Posted on August 31, 2010 by

Every year, at the Fær Øer, an archipelago in the North Sea, close to Iceland, there’s a really cruel show related to the crossing of the young and adult whales: it’s the massacre of the “pilot whales”.
This tradition dates back to the 16th century and since 1709 it has been reported in the local chronicles.
For the Fær Øer inhabitants this is a feast, and on this day the school closes and children go to the beach to watch this show with the adults.
The killings is not performed in the high sea, but close to the beach.
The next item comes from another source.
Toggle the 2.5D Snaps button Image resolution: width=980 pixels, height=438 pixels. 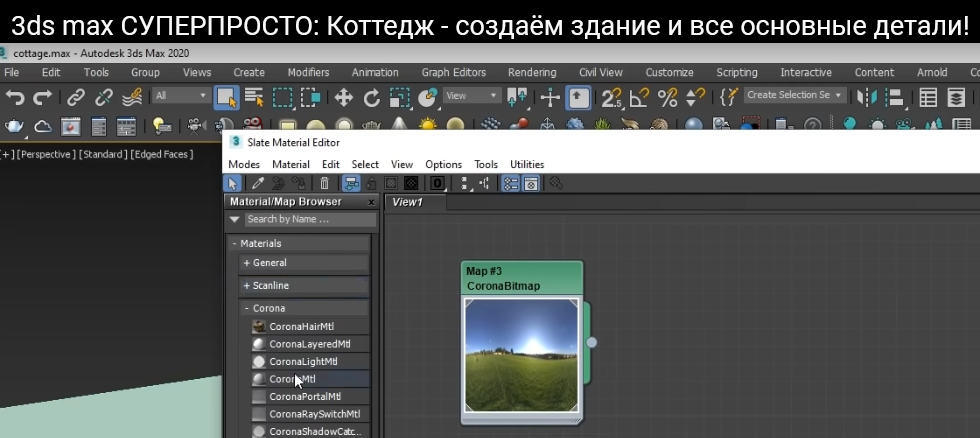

The groups of whales that go close to the coast to look for food are pushed by the boats towards the beach and when they get stuck, the inhabitants kill them with hooks, knives or axes.
The length of the pilot whales vary between 5 and 7 mt, they may weight even more than 2 tons. They live in all the oceans in big groups composed by the moms with their kids. They are very friendly and can even live 50 years.
As the other whales in the North Atlantic ocean, they’re protected by the Conservation of European Wildlife and Natural Habitats, but this is not enough to stop the slaughter. Although they are a Danish Protectorate, the Fær Øer have their own independent government and they use their authonomy also to manage the environment and keep the tradition alive.
Therefore children keep playing on the beach coloured by the blood of the animals, among the cries of the slaughtered whales. So far, the call of the Conservation Society and of Greenpeace have not been worthwhile.